Now you have the chance to get in fairly close to the start, but you'd rather whine about other people having come in before you.

Re:Creator (1)

Issarlk (1429361) | about a year ago | (#44562509)

> You mean the anonymous guy, Satoshi Nakamoto, who nobody has been able to identify?

You and I both know that if he wasn't anonymous he'd been stopped by now, I'm sure Bitcoin violates some patent, or even simpler: Satoshi may have raped a couple women too? Protecting your anonymity when you pusblish some software that can get the bankers angry makes me trust the guy more because it proves that he's not insane.

... and money laundring (0)

Anonymous Coward | about a year ago | (#44562085)

It's been quite the popular pasttime to track down all the money down then demand people justify themselves to the last penny. All in the name of the wars against stuff, like the war on drugs and the war on terrorism. And sure it has some effect.
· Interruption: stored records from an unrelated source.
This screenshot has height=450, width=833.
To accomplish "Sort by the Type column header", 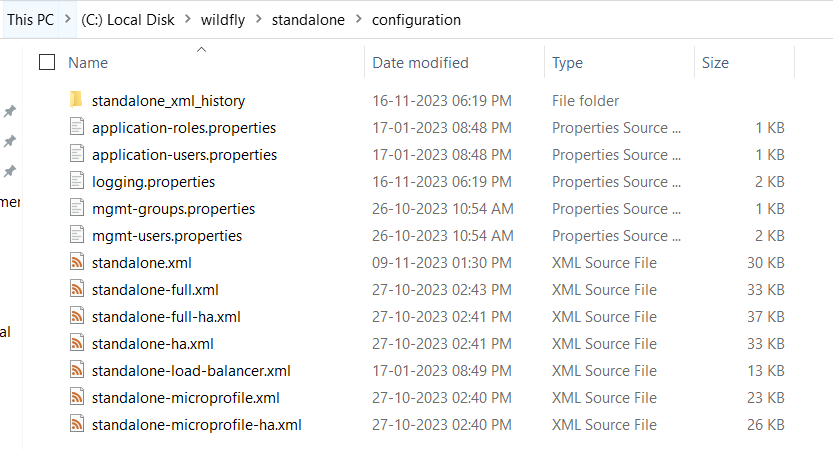I will pos(567,63).
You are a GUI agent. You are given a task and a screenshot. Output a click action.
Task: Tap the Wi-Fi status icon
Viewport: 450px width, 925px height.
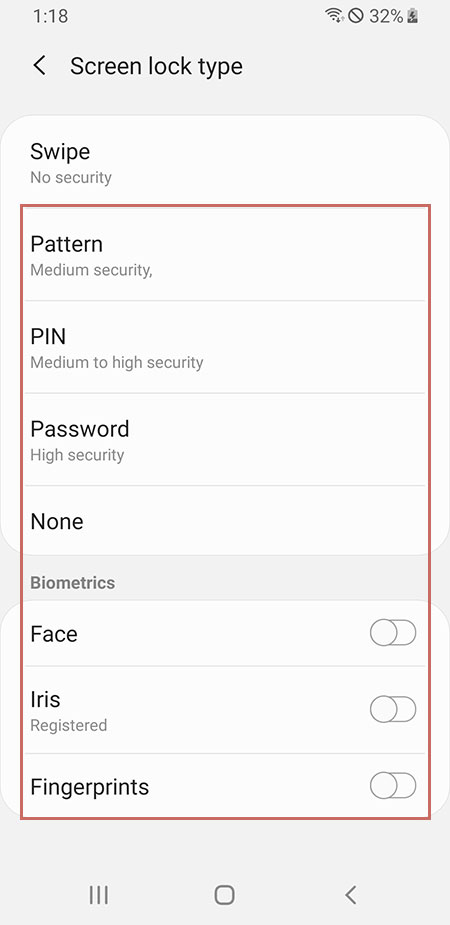tap(334, 16)
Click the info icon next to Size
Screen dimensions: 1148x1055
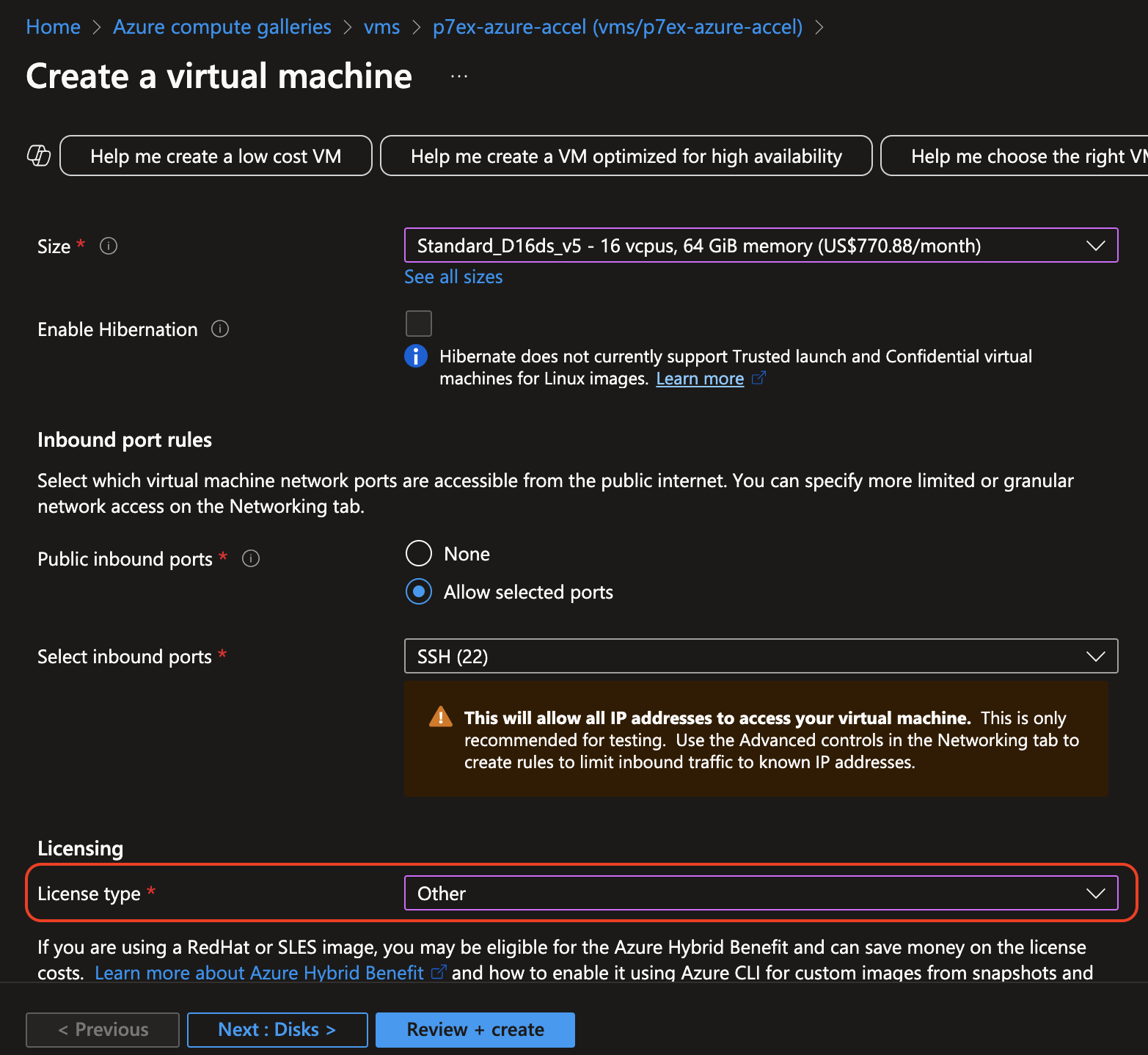coord(109,246)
Most notably, that has included making bankers hated for policing their customers courtesy having to carry out the rules. They didn't exactly stand up for their clients, but in the end it's still the rules that're the immovable obstacle here.

Bitcoin is one of the mechanisms where the market sees a deficiency and seeks to fill it in. Yet the first thing the authorities do is try and apply verbatim the same faulty, overreaching rules. The rule of rules is that if there exists a large discrepancy between what society wants and what the rules say, it's the rules that're in the wrong. And I think this is what's happening here.

The annual Slashdot hate tournament (1)

Anonymous Coward | about a year ago | (#44562295)

Result: Slashdot users hate the US Government more than they hate Bitcoin; well done USA!

Next up is POSS vs ICANN. Remember to get your bets in before the end of the day.

Regulate them like the other too big to prosecute? (0)

Anonymous Coward | about a year ago | (#44562603)

Or just more Banker Lobbyist looking out for Banker interests?

Captcha: anyway

What needs regulating... (1)

buck-yar (164658) | about a year ago | (#44562741)

The Federal/State governments are what need regulating. Seems like the govt has become Skynet, an omnipotent self perpetuating force.